Nous appelons également à l'accélération de la mise en place des plans départementaux d'accueil, d'hébergement et d'insertion, les PDAHI, même si ceux-ci risquent de mettre en lumière un manque de places d'hébergement ou en logements adaptés dans les zones tendues. Les PDAHI constituent un préalable au conventionnement pluriannuel entre l'État et chaque opérateur associatif, qui doit permettre de concilier l'organisation d'un service public réel et le financement pluriannuel, et donc lisible sur le moyen terme, des opérateurs associatifs. Outre le référentiel des prestations, déjà en vigueur, l'élaboration d'un référentiel national des coûts des prestations servies par ceux-ci est un autre préalable. En la matière, il faut désormais que les services de l'État disposent, dans des délais rapprochés, d'un outil fonctionnel et qui suscite la confiance des opérateurs associatifs.

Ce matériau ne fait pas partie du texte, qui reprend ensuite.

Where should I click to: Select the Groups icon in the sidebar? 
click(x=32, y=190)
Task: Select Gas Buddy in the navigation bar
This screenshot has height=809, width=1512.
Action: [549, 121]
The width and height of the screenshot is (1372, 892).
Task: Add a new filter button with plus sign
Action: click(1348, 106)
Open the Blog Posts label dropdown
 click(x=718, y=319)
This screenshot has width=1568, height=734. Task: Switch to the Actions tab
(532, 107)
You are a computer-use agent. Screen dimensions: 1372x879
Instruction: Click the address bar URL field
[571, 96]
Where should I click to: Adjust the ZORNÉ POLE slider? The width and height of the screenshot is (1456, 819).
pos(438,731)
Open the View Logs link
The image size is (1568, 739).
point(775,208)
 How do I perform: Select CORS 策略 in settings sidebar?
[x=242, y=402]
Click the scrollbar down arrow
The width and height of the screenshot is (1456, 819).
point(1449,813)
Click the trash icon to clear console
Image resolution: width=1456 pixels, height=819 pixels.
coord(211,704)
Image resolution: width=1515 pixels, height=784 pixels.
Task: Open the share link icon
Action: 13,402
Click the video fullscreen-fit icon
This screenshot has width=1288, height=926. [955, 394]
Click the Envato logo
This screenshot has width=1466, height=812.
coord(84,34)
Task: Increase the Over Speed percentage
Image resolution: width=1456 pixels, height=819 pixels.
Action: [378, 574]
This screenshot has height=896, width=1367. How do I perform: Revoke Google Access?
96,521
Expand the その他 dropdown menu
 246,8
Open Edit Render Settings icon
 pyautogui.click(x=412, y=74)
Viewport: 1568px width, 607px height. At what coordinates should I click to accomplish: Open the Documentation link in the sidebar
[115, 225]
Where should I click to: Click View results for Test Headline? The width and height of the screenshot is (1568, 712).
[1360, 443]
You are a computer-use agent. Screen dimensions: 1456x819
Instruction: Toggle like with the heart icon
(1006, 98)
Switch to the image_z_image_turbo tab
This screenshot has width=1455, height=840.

Réussir la stratégie du « logement d'abord », c'est-à-dire assurer dès que possible l'accès, socialement accompagné, des personnes sans domicile au logement de droit commun ou adapté, nécessite que des logements adaptés, sociaux ou en intermédiation locative soient rendus disponibles, à des prix accessibles aux plus démunis.
Outre la reconquête des contingents préfectoraux d'attribution de logements sociaux, qui a déjà commencé, nous proposons que la loi « SRU » soit modifiée, par un relèvement du taux de 20 % en zones tendues, ainsi que par la bonification, pour le calcul de ce taux, des logements sociaux construits en prêts locatifs aidés d'intégration, les PLAI, et des places en maisons relais ou en pensions de famille.
Plus largement, nous préconisons de mobiliser l'expertise, le savoir-faire et les moyens des bailleurs sociaux pour la construction de places nouvelles en hébergement d'urgence et d'insertion. Les bailleurs sociaux, qui jouent déjà un rôle croissant dans ce domaine, doivent y être plus impliqués encore.
Le « logement d'abord » doit en outre promouvoir l'accompagnement social dans le logement. À cette fin, nous sommes favorables à la création de « plateaux techniques » constitués de travailleurs sociaux des centres d'hébergement et de réinsertion sociale, les CHRS, qui ont vocation à procéder à l'accompagnement social – « hors les murs » du centre –des personnes logées au titre du « logement d'abord ».
Nous préconisons en outre de relancer la mise en place, prévue par la refondation, des « référents personnels » ; ceux-ci pourraient être volontaires au titre du service civique.